For the grammar name, please specify a string that excludes the path and extension parts from the grammar file name.

Example:

grammar Sample;

Rule Definition Statement

Describes the actual definition of phrases and tags that you want the speech recognition engine to recognize. Multiple rule definition statements can be written in a single grammar file. There are two types of rules: public rules and private rules. Public rules define phrases or tags that you want the speech recognition engine to recognize on their own. Private rules are referenced by other rules. The format of the "Rule Definition Statement" for public rules is as follows:

public <[Rule Name]> = [Rule Definition];

The format of the "Rule Definition Statement" for private rules is as follows:

<[Rule Name]> = [Rule Definition];

For rule definitions, please see Rule Definition.

Example:

public <sample1> = おはよう <sample2>;
<sample2> = AmiVoice\あみぼいす;

Rule Definition

Rule definitions consist of the following elements:

Words

Describe the words you want the speech recognition engine to recognize. Words can be described in series or in parallel. The "notation" and "pronunciation" of a word are separated by a \ (backslash). If there are multiple "pronunciations" for one "notation", each pronunciation is separated by a / (slash). The format is as follows:

SymbolDescription
( )Indicates "grouping"
|Indicates "parallel"
\Indicates the separator between notation and pronunciation
/Indicates the separator between pronunciations

Example of series:

・・・ AmiVoice\あみぼいす/あみ 音声認識\おんせいにんしき エンジン ・・・

Example of parallel:

・・・ ( AmiVoice\あみぼいす/あみ | 音声認識\おんせいにんしき | エンジン ) ・・・

Please also check the following regarding how to describe words:

  • The characters that can be specified for "pronunciation" are limited to hiragana, "ー" (long vowel mark), and "." (period).
  • When describing "pronunciation", whether you use the "ー" (long vowel mark) or not, the speech recognition engine internally treats them as the same "pronunciation". Based on this identification rule, please avoid registering duplicate words.

Example:

"かー" = "かあ" "きゃー" = "きゃあ"
"きー" = "きい"
"くー" = "くう" "きゅー" = "きゅう"
"けー" = "けい" = "けえ"
"こー" = "こう" = "こお" "きょー" = "きょう" = "きょお" etc.
  • When using "は" or "へ" in "pronunciation", these are always treated as "h a" or "h e". They are never treated as "w a" or "e".
  • By using "." (period) when describing "pronunciation", it's possible to forcibly not apply the above identification rules. Example:
"やまのうち" → "やまのーち"
"やまの.うち" → "やまのうち"
"りくうんきょく" → "りくーんきょく"
"りく.うんきょく" → "りくうんきょく" etc.
Rule Names

Described when you want to refer to different rules within the same grammar file. Rule names can also be described in series or in parallel. The format is as follows:

<[Rule Name]>

Example:

・・・ こんにちは <name> さん・・・
Special Rule Names

You can also describe references to special rules.

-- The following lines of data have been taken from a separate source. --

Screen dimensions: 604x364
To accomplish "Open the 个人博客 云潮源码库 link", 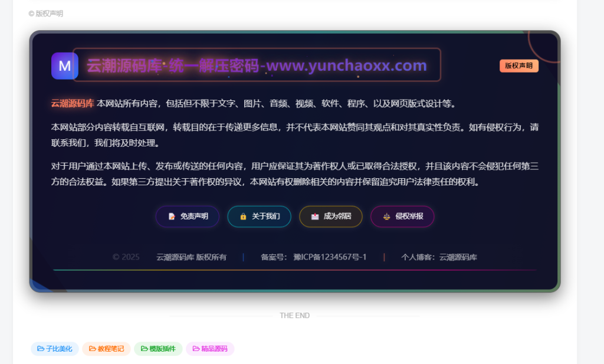I will tap(458, 257).
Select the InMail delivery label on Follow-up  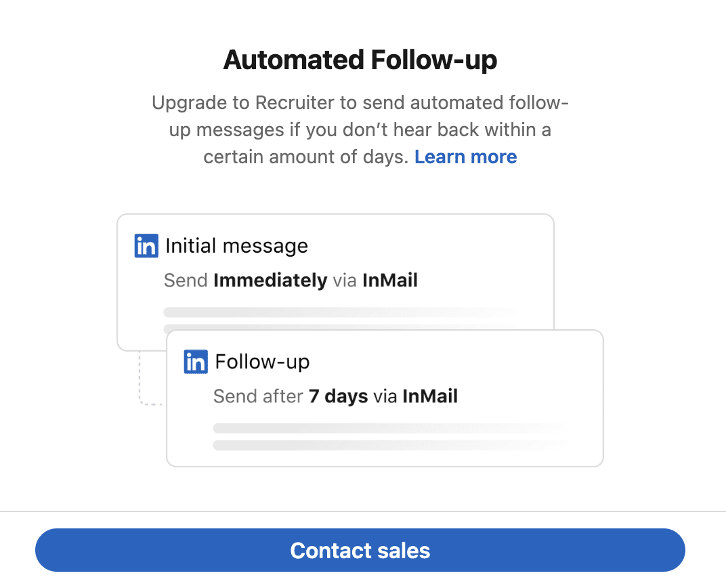(429, 396)
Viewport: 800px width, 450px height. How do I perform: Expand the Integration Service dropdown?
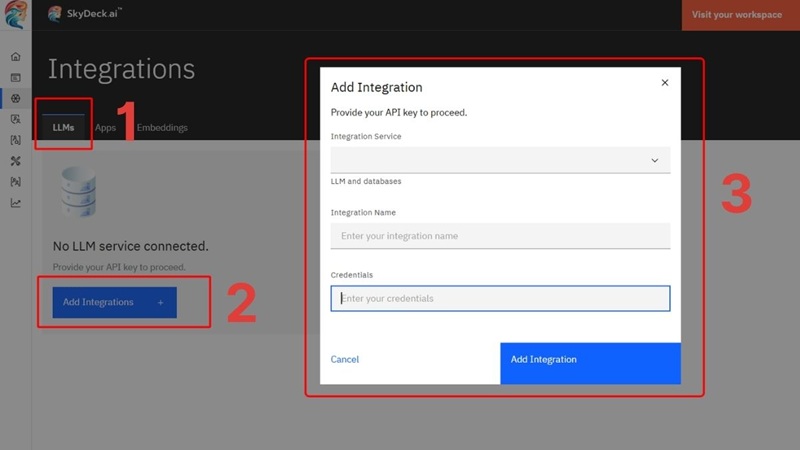(x=500, y=160)
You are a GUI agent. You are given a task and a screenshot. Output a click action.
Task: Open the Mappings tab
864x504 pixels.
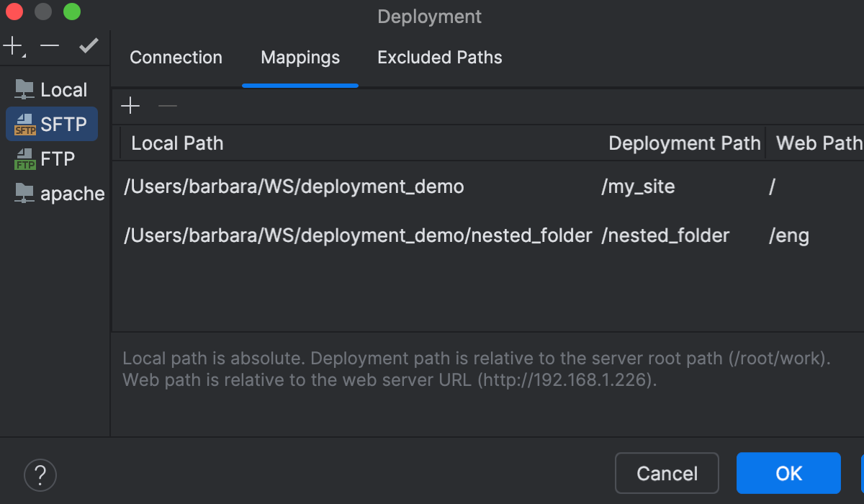[x=300, y=58]
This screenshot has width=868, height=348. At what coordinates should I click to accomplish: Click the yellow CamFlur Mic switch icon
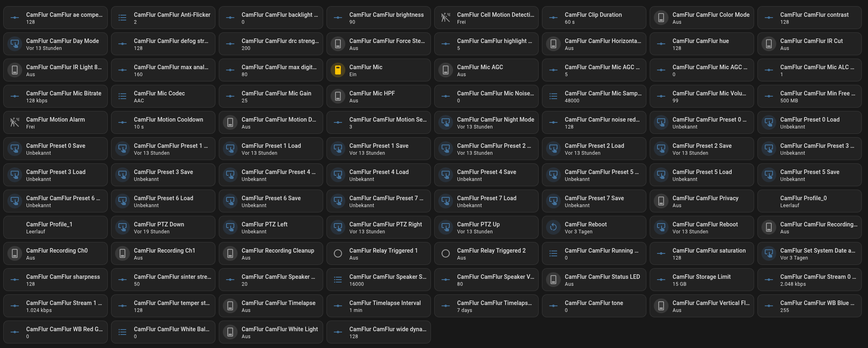point(338,70)
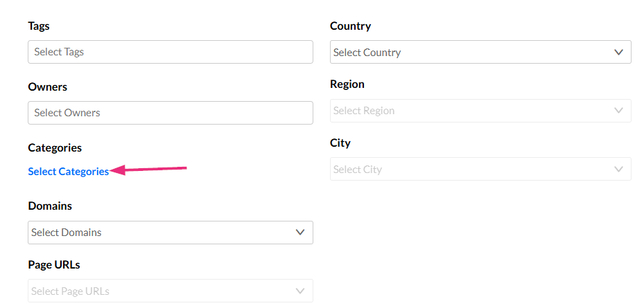Open the Select Categories link
644x308 pixels.
point(69,172)
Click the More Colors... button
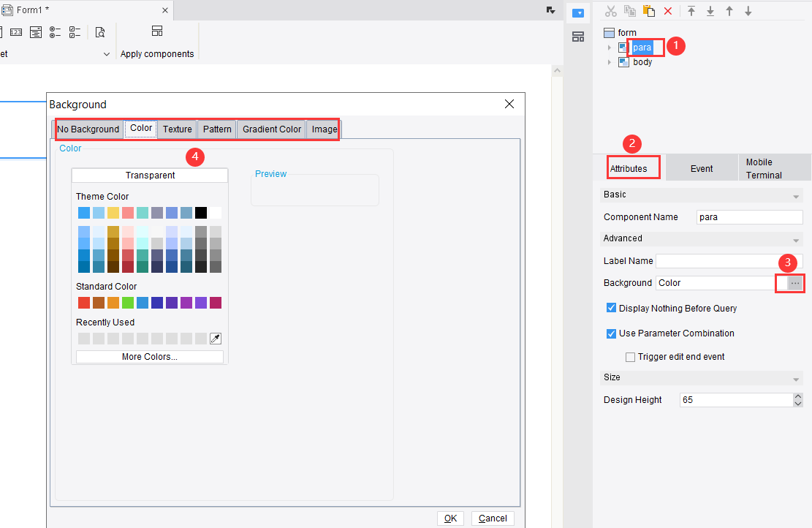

The rule names representing special rules are as follows:

Rule NameDescription
<NULL>Special rule meaning nothing
<VOID>Special rule meaning it never matches any utterance
<GARBAGE>Special rule meaning it matches any utterance

Example:

・・・ こんにちは ( <NULL> {no-name} | アミ {AMI} ) ・・・
・・・ こんばんは <VOID> ・・・
<GARBAGE>+ ( おはよう | おやすみ ) <GARBAGE>+
tip

The special rule <GARBAGE> is a specification uniquely extended by AmiVoice for JSGF and is not included in the standard JSGF specification.

Repetition

You can describe four types of repetition counts: "once", "zero or once", "zero or more repetitions", and "one or more repetitions". The format is as follows:

SymbolDescription
[ ]Symbols indicating "zero or once"
*Postfix symbol indicating "zero or more repetitions"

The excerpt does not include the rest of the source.